Uncial 097 (in the Gregory-Aland numbering), α 1003 (Soden), is a Greek uncial manuscript of the New Testament, dated palaeographically to the 7th-century.

Description 

The codex contains a small part of the Acts of the Apostles 13:39-46, on one parchment leaf (26 cm by 21 cm). The text is written in two columns per page, 18 lines per page, in large uncial letters. It is a palimpsest, the upper text was written in Georgian, in the 10th century.

Text 

The Greek text of this codex is mixed, but predominate the Byzantine element. Aland placed it with some hesitation in Category III (Category V?).

History 

Currently it is dated by the INTF to the 7th-century.

The manuscript was examined by Constantin von Tischendorf, who published its text in facsimile edition. It was again examined by Kurt Treu.

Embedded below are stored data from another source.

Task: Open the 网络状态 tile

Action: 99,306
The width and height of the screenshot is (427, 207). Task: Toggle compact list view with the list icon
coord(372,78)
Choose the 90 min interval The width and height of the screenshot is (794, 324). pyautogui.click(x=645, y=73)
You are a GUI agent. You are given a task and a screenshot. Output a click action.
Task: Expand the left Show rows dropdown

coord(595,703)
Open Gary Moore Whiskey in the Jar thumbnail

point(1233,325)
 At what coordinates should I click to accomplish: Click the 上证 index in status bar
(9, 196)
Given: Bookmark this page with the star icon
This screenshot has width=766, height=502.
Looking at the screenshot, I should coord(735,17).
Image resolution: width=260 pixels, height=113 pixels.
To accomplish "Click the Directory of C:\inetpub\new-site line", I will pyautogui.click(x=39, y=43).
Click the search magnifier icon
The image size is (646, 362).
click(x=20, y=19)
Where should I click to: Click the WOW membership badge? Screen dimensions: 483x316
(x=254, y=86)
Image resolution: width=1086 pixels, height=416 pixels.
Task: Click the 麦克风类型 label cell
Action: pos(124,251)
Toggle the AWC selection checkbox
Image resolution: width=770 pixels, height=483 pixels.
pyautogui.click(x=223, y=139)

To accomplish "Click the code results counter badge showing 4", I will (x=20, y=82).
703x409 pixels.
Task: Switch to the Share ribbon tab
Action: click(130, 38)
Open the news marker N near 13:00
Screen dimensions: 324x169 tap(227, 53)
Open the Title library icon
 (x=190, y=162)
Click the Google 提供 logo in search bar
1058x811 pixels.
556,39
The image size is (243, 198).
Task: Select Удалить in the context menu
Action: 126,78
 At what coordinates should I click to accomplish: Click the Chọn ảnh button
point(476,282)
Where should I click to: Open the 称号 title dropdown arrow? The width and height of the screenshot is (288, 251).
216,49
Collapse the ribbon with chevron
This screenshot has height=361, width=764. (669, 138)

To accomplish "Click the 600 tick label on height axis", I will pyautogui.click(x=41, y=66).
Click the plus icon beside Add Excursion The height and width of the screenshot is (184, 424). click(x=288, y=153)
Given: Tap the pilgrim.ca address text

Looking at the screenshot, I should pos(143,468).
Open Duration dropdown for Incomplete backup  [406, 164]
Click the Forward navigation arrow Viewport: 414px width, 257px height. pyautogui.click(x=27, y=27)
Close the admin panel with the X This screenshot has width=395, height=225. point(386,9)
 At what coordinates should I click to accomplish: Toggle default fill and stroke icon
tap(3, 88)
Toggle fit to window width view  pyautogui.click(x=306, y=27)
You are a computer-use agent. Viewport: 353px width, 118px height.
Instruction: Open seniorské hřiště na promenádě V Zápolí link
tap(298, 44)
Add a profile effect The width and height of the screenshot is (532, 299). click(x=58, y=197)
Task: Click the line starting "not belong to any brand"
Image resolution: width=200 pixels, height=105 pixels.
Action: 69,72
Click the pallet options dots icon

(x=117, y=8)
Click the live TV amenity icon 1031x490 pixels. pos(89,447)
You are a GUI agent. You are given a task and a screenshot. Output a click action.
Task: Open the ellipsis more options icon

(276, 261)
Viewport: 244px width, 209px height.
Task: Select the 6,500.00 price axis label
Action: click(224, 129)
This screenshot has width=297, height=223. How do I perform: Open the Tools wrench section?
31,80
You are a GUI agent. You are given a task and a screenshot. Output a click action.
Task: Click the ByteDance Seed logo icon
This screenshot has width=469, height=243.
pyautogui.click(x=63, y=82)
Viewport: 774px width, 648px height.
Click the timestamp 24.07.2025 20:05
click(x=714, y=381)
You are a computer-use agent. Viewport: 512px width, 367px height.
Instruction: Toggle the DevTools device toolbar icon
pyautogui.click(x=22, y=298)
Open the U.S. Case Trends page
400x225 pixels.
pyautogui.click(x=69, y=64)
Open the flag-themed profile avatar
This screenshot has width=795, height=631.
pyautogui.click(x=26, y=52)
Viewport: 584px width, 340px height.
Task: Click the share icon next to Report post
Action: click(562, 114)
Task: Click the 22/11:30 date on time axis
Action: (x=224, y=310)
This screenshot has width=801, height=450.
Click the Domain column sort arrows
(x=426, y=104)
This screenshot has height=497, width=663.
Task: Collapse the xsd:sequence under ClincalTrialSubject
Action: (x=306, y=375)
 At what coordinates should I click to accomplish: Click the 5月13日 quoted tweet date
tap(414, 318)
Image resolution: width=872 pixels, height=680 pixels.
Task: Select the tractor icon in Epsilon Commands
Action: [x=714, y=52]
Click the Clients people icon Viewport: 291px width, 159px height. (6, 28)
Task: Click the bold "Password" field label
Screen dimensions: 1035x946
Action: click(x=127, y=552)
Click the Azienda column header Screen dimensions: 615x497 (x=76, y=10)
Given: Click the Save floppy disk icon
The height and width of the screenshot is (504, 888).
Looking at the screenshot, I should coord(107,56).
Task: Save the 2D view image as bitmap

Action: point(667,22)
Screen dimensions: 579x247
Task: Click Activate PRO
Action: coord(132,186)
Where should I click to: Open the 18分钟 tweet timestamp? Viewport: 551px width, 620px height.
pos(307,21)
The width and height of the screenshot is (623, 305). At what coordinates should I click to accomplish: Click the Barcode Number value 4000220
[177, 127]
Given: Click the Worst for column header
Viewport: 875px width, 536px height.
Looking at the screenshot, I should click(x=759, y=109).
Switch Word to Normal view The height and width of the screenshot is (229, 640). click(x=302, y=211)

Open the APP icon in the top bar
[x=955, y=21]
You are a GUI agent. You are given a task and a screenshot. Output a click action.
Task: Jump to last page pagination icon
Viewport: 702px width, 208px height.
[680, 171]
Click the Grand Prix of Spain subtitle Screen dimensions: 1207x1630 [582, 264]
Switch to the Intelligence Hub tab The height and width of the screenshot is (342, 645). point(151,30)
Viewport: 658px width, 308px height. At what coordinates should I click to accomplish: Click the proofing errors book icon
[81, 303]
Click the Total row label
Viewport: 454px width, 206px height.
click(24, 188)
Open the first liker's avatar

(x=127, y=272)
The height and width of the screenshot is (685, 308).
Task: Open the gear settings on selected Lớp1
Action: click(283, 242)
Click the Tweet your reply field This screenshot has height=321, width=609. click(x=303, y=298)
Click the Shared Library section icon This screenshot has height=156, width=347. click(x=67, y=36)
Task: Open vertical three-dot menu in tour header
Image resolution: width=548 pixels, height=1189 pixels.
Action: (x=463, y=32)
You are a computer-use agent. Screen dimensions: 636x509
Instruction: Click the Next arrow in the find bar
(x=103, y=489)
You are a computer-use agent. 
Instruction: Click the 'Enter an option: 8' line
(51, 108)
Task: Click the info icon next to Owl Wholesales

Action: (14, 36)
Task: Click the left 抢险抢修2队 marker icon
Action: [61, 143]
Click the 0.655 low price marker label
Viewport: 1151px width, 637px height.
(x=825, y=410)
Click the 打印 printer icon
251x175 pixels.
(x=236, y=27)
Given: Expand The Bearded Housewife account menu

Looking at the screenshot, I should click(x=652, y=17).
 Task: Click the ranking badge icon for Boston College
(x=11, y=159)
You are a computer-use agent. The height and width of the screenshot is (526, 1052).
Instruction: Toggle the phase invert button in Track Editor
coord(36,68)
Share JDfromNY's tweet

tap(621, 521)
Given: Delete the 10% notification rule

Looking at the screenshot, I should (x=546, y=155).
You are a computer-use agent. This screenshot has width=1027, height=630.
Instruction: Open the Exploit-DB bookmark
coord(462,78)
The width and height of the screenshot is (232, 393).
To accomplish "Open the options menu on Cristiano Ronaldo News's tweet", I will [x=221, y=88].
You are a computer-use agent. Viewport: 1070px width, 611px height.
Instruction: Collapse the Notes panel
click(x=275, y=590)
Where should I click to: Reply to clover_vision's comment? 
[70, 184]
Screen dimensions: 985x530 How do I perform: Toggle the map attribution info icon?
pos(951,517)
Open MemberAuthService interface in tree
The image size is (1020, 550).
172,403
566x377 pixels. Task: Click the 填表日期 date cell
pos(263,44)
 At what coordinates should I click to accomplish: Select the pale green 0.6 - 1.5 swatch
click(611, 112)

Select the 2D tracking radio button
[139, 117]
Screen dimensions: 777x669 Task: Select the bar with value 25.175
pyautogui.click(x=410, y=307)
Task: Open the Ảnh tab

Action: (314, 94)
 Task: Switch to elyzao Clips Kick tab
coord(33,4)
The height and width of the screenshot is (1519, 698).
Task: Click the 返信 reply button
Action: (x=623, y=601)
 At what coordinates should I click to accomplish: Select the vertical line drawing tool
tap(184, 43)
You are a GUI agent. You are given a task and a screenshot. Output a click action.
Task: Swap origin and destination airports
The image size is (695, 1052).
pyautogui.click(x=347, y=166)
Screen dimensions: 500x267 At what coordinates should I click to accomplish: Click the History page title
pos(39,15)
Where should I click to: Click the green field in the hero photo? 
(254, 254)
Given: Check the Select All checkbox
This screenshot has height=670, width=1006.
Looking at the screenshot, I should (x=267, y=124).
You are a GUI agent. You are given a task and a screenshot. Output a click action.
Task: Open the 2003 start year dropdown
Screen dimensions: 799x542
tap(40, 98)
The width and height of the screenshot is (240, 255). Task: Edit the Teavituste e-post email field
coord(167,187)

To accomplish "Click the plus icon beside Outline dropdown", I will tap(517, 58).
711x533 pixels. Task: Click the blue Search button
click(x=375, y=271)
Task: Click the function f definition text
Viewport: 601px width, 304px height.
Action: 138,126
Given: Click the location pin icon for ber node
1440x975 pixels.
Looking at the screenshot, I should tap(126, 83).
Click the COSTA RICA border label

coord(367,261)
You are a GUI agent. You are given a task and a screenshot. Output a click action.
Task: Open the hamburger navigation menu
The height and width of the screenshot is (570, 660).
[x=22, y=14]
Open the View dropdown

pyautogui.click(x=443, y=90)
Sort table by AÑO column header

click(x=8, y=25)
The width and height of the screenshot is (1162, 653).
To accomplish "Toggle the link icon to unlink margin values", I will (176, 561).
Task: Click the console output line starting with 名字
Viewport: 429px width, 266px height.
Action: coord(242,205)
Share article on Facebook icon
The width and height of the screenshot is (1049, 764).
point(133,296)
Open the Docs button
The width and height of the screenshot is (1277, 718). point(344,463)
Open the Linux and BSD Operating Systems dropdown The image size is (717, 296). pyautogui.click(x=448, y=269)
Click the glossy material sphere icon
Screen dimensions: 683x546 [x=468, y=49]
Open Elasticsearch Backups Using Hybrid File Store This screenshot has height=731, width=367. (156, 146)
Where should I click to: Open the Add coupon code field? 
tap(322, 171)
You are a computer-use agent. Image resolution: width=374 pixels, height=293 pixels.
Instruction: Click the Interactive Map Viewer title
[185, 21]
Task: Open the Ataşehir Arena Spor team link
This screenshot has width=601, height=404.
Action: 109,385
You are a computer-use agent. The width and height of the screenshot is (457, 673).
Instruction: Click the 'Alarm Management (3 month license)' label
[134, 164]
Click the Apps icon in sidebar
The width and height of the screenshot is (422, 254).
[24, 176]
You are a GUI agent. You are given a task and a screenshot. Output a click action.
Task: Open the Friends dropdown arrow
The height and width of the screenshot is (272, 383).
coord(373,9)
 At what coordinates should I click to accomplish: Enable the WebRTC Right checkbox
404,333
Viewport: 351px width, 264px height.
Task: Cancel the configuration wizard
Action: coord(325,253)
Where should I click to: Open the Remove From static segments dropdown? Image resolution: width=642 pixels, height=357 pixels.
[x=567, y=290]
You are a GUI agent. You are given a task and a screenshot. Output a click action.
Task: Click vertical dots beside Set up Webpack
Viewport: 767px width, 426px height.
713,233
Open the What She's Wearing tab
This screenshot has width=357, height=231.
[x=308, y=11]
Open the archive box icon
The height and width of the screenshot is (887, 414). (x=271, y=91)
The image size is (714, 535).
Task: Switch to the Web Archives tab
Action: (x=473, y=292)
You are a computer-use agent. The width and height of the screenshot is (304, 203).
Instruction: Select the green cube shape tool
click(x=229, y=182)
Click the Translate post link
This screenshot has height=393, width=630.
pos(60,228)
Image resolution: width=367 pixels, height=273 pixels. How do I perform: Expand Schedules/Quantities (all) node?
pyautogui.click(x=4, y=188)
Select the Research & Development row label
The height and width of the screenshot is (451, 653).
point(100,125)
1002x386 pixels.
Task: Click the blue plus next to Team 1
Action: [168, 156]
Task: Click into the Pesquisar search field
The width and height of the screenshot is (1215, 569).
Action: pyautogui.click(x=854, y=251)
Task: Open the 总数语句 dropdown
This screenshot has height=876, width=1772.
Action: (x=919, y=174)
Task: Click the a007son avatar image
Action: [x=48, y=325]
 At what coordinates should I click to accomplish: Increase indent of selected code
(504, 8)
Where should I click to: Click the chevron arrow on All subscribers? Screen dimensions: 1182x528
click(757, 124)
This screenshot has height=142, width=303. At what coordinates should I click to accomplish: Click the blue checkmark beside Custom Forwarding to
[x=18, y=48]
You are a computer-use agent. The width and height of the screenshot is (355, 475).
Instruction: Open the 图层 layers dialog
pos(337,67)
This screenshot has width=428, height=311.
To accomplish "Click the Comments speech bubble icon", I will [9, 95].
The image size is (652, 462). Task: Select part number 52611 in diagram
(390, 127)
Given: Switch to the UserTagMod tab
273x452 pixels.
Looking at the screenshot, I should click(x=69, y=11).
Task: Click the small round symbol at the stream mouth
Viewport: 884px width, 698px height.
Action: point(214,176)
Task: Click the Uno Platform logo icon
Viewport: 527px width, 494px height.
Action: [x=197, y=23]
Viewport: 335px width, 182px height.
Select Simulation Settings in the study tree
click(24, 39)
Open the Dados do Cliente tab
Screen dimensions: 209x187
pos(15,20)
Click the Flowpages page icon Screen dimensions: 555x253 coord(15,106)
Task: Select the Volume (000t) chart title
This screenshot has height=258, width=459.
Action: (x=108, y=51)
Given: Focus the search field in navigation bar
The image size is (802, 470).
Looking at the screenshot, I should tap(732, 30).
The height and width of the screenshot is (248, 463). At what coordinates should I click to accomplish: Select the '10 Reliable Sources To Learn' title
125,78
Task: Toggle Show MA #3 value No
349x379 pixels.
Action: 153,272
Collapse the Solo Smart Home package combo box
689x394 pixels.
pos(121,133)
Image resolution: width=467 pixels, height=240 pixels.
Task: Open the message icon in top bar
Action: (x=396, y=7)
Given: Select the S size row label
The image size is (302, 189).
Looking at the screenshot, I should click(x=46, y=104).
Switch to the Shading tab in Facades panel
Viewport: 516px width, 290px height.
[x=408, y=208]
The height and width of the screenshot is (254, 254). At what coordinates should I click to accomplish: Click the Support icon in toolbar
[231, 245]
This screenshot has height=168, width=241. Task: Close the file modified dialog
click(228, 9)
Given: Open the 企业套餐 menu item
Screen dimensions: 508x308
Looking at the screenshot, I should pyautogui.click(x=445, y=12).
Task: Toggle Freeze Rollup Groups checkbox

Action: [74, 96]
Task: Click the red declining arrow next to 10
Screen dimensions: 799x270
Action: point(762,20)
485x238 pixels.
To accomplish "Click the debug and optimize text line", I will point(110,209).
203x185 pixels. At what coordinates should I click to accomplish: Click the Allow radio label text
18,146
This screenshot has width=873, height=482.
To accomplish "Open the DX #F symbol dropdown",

The codex is located now at the Russian National Library (Gr. 18) in Saint Petersburg.

See also 

 List of New Testament uncials
 Textual criticism

References

Further reading 
 Constantin von Tischendorf, Monumenta sacra inedita I (Leipzig: 1855), pp. 39-40.
 Kurt Treu, Die griechischen Handschriften des Neuen Testaments in der UdSSR; eine systematische Auswertung des Texthandschriften in Leningrad, Moskau, Kiev, Odessa, Tbilisi und Erevan, Texte und Untersuchungen 91 (Berlin, 1966), pp. 36-37.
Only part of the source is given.